Исследуемый текст:
ИМПЕРАТОРСКОЕ ПРАВОСЛАВНОЕ ПАЛЕСТИНСКОЕ ОБЩЕСТВО

Категория Божественного в лирике Н. С. Гумилева. О.В. Щеголькова

Категория Божественного в лирике Н. С. Гумилева

Тема Бога в лирике Н. С. Гумилева традиционно входит в число приоритетных. Пройдя в юности, как и многие его современники, через увлечение оккультным знанием и мистическими учениями, поэт возвращается к утверждению истинных ценностей.

Категории Божественного появляются уже в двух первых сборниках Гумилева «Путь конквистадоров» и «Романтические цветы». В ранней лирике их осмысление связано со сменой масок лирическим героем от конквистадора до пророка, с одновременным обращением к двум противоположным образам — к образу Бога и образу Люцифера. При этом последний воспринимается как знак мировой культуры, своеобразная мифологема. Эта особенность раннего творчества Н. С. Гумилева обусловлена продолжавшимся процессом коррекции своего поэтического космоса, с попыткой ясно определить его параметры.

Дальнейшее изменение данной тематики эволюционирует в сторону традиционного осмысления в духе христианской традиции (Есть Бог, есть мир, они живут вовек, / А жизнь людей — мгновенна и убога. / Но все в себя вмещает человек, / Который любит мир и верит в Бога.) в сборниках «Чужое небо» и «Колчан».

Изучите материал:
[1] В каких двух сборниках Гумилева, согласно статье о его лирике, уже появляются категории Божественного?
[2] Дословно выпишите из статьи о лирике Гумилева отрывок от слов «Категория Божественного в лирике Н. С. Гумилева.» до слов «утверждению истинных ценностей.».
Данные для работы не понадобятся.

Собранные данные:
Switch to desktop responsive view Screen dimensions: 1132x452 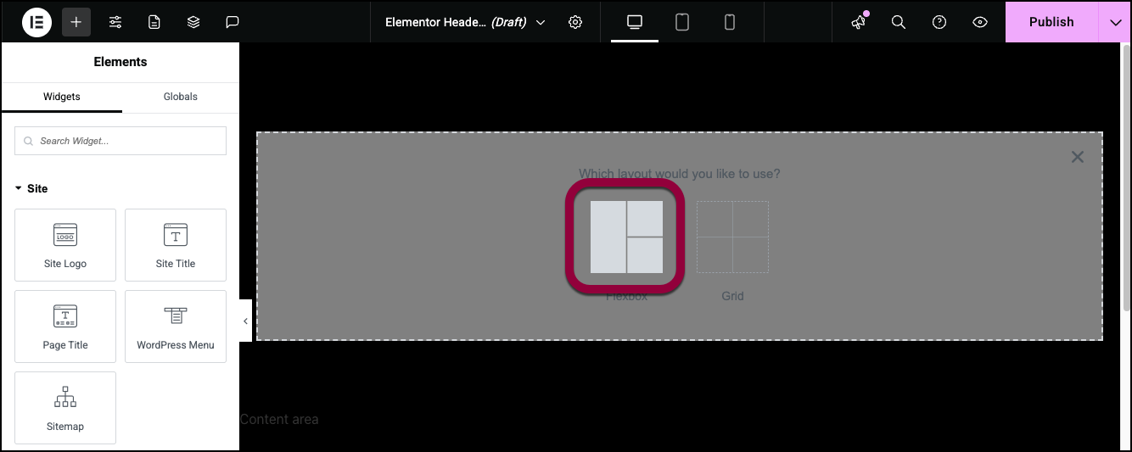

Ответы к заданиям:
[1] В сборниках «Путь конквистадоров» и «Романтические цветы».

[2]
Категория Божественного в лирике Н. С. Гумилева. О.В. Щеголькова

Категория Божественного в лирике Н. С. Гумилева

Тема Бога в лирике Н. С. Гумилева традиционно входит в число приоритетных. Пройдя в юности, как и многие его современники, через увлечение оккультным знанием и мистическими учениями, поэт возвращается к утверждению истинных ценностей.